Es ist ein Charakteristikum populistischer Politik, den öffentlich-rechtlichen Medien am Zeug zu flicken. Pauschal wird den mit öffentlichen Geldern (mit)finanzierten Medienanstalten Linkslastigkeit (was immer das ist) und Voreingenommenheit in ihrer Berichterstattung vorgeworfen. Das ist ein Narrativ, das sich unabhängig von lokalen und nationalen Gegebenheiten verbreitet. Als etwa der Linkspopulist Robert Fico 2023 in der Slowakei wieder an die Macht kam, gehörte die Zerschlagung des öffentlich-rechtlichen Rundfunks zu seinen Taten der ersten Stunde.
Auch hierzulande werden Herbert Kickl & Co. nicht müde, den ORF madig zu machen und die Abschaffung des ORF-Beitrags zu fordern. Und in Deutschland hängen zurzeit Plakate der AfD, die der Finanzierung der öffentlich-rechtlichen Anstalten (das ist wie in Österreich eine Haushaltsabgabe) den Garaus machen wollen.

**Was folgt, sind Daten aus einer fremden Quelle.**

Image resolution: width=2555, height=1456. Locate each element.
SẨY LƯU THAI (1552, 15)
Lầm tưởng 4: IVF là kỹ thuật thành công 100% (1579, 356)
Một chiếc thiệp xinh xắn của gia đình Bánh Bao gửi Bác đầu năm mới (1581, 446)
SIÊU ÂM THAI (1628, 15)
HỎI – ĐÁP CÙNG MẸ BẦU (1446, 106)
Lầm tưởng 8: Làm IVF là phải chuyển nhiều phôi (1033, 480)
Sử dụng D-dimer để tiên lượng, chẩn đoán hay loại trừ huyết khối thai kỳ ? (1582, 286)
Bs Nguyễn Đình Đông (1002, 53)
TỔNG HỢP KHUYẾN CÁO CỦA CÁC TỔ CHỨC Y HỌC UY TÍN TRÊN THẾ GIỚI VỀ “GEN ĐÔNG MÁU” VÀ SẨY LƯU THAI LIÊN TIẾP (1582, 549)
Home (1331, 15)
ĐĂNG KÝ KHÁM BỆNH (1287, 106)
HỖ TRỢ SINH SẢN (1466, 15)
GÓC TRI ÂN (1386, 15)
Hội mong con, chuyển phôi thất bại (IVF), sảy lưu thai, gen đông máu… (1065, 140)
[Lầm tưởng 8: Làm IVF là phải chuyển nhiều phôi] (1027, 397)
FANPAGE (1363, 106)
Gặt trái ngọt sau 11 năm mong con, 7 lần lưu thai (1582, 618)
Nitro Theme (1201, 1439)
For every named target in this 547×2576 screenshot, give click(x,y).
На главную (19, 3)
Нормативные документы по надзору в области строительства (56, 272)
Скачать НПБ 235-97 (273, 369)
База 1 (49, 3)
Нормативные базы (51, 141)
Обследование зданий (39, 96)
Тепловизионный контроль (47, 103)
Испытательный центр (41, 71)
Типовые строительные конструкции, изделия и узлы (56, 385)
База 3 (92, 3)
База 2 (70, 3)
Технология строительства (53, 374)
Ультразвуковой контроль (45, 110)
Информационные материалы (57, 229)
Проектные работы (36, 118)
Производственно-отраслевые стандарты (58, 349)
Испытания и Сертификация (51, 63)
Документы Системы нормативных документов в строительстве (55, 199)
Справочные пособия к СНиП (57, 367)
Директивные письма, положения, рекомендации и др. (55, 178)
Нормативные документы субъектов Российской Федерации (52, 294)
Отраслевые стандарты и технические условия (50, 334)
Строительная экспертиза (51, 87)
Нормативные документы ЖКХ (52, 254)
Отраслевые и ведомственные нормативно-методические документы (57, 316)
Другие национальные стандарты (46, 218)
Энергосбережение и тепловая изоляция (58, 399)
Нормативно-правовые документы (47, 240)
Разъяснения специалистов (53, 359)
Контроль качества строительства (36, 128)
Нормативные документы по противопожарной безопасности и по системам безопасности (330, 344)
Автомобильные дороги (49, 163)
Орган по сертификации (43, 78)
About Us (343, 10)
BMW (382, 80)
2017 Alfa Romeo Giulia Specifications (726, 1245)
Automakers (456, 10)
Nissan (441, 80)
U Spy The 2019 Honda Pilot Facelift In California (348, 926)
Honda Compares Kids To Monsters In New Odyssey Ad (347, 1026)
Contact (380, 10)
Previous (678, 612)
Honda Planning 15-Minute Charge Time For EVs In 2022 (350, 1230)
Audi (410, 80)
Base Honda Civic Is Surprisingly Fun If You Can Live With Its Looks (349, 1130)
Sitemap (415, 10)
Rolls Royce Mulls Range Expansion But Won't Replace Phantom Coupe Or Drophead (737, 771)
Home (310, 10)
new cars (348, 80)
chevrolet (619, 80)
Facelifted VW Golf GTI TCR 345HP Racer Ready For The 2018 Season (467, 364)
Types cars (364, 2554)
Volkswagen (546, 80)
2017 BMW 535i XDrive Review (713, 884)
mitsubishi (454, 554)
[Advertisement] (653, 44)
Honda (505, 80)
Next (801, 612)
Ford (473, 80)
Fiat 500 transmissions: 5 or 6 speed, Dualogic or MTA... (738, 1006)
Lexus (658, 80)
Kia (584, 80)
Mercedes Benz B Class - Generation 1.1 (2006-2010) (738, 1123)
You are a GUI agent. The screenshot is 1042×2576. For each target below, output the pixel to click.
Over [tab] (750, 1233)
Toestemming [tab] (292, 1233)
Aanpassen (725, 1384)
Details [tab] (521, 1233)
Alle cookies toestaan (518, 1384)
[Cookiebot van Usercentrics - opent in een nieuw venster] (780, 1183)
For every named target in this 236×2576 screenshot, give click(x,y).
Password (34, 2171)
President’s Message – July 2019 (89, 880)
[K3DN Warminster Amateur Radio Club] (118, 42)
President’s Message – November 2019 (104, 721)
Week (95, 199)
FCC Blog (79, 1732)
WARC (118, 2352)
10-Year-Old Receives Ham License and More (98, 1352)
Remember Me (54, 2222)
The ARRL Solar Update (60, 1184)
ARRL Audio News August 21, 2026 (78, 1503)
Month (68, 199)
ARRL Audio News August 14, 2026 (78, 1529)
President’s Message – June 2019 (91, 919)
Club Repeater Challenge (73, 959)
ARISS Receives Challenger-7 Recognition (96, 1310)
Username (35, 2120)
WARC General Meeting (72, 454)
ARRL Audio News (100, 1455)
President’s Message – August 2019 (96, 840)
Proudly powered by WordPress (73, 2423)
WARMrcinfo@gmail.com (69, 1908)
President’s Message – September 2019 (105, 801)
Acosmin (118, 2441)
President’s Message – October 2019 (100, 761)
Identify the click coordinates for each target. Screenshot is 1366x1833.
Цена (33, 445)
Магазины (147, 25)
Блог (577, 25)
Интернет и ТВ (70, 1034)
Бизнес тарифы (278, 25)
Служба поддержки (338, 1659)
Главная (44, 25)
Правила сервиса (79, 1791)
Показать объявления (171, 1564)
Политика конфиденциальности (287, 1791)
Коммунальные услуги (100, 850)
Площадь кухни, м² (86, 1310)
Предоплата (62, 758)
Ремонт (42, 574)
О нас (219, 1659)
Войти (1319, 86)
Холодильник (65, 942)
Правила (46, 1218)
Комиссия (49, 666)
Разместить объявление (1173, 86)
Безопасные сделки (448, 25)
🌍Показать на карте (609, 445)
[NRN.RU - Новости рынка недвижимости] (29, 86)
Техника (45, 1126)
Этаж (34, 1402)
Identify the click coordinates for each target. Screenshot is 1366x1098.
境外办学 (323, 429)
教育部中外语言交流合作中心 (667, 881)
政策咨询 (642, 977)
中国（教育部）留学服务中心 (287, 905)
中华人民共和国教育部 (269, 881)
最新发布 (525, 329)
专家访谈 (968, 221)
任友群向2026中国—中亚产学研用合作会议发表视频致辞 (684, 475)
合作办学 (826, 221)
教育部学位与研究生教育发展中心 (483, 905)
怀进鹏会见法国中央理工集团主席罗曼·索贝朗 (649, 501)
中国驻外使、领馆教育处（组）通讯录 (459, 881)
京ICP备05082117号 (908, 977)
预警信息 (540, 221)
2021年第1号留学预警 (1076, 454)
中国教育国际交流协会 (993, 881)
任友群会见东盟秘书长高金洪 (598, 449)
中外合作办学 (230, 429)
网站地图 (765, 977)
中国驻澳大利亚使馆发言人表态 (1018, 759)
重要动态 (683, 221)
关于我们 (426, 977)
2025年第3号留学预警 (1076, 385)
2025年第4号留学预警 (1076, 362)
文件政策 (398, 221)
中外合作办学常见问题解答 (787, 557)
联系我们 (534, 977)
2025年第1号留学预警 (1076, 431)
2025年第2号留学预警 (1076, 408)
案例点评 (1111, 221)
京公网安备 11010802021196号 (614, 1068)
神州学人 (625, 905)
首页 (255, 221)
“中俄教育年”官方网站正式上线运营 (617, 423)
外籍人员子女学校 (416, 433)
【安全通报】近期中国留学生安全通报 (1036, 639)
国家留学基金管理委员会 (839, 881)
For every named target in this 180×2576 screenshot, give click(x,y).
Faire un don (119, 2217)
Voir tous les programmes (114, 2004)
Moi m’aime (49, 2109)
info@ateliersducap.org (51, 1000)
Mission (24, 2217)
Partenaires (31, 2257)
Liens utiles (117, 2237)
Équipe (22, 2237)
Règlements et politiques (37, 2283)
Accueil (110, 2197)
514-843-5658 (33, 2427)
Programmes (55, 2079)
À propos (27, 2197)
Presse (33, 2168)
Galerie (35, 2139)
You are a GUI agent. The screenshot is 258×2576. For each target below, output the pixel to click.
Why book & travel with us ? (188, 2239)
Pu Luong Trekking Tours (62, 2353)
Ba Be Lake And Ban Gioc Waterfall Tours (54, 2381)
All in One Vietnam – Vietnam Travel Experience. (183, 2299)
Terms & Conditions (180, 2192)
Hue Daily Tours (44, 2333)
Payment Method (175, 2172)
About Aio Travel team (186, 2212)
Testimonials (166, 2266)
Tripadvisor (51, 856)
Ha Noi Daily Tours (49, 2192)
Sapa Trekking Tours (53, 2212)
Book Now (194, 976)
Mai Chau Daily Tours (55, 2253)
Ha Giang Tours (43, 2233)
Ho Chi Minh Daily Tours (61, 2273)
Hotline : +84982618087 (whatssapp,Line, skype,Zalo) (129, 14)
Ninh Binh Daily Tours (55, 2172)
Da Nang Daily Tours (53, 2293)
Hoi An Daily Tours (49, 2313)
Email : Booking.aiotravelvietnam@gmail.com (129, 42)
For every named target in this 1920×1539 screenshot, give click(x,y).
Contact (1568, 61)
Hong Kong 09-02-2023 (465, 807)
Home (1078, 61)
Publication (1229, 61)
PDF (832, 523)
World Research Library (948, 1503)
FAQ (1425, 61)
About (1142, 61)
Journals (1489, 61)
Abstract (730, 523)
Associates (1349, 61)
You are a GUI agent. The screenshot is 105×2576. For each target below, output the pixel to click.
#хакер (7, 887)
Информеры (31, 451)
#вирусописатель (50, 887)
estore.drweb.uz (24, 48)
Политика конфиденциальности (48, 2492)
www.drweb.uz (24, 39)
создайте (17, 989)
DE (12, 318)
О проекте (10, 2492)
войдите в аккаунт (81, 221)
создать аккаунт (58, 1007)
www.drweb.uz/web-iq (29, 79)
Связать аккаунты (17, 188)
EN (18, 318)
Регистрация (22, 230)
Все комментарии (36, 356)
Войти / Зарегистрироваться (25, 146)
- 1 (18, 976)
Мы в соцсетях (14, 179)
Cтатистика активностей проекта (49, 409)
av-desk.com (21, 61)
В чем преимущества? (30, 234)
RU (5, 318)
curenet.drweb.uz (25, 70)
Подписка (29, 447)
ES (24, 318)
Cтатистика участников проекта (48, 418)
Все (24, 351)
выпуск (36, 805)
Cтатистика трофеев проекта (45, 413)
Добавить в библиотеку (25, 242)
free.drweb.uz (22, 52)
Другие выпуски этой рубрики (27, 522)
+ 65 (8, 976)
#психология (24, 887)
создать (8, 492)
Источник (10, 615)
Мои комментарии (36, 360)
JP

Kahlschlag bei differenziertem Journalismus
Dass Donald Trump und seine Staatszerstörer auch dem öffentlichen Rundfunk in den USA Selbiges angedeihen lassen, ist die logische Konsequenz ihrer Politik. Dem europäischen Beobachter mag allenfalls verwundern, dass im Paradeland des Medienkommerzes so etwas wie „Public Media“ existieren. Aber es gibt sie, die gemeinnützigen Anstalten, die zwar eine Nische bespielen, aber für das Funktionieren der US-Demokratie bislang eine kaum zu unterschätzende Rolle gespielt haben – allen voran das National Public Radio (NPR) und das Public Broadcasting Service (PBS), die unter der Präsidentschaft von Lyndon B. Johnson (1963–69) errichtet wurden.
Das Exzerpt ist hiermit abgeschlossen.